Set down the line containing "982x552 pixels." and each line after it through the last line of the records, exactly, leaving pictures out.
----------
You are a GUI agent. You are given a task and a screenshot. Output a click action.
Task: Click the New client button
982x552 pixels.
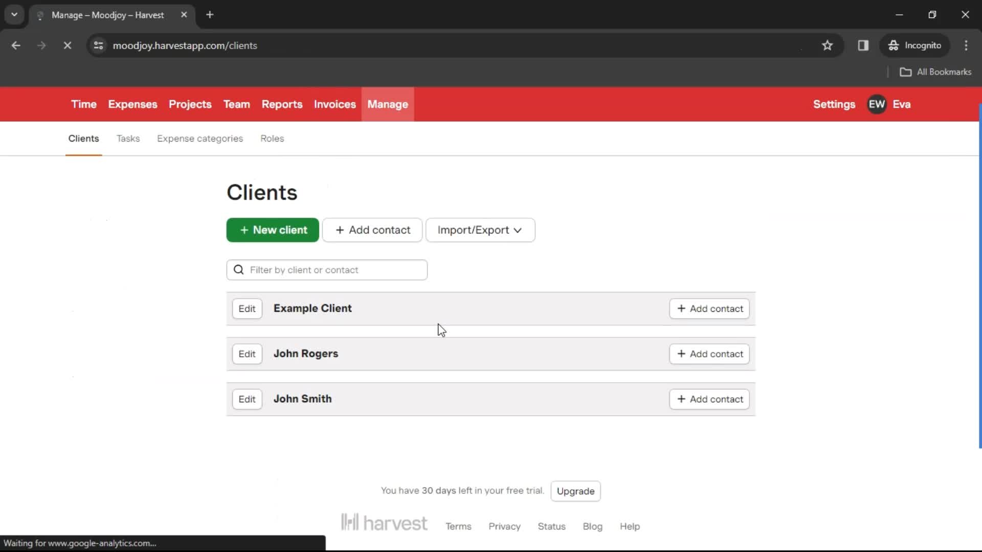click(273, 230)
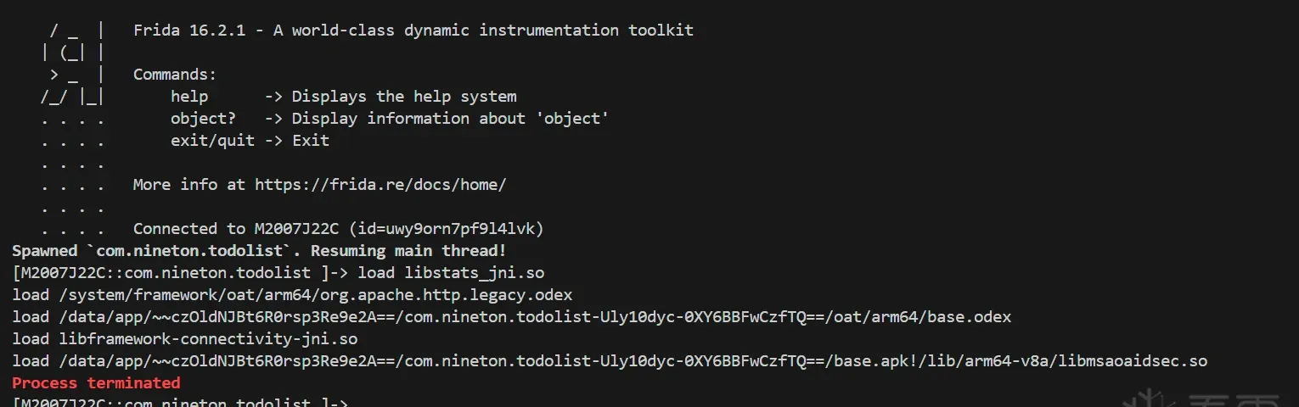Click the 'Connected to M2007J22C' line
The height and width of the screenshot is (407, 1299).
236,229
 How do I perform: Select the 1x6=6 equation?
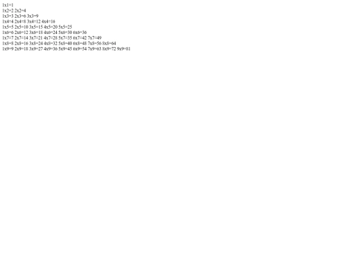coord(8,33)
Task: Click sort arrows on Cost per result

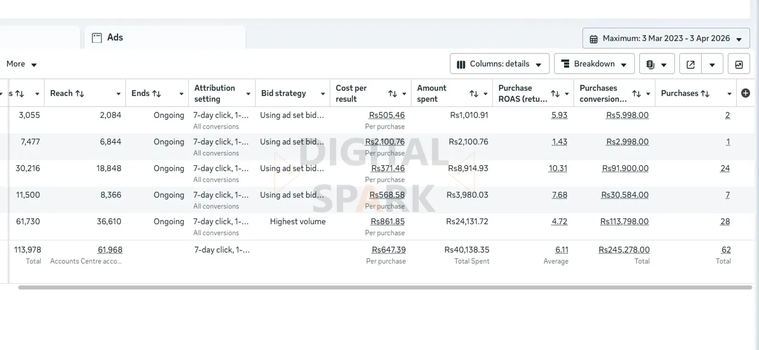Action: (393, 93)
----------
Response:
982x552 pixels.
click(273, 230)
Click the 'Connected to M2007J22C' line
The height and width of the screenshot is (407, 1299).
236,229
 How do I perform: Select the 1x6=6 equation?
coord(8,33)
Task: Click sort arrows on Cost per result

Action: (393, 93)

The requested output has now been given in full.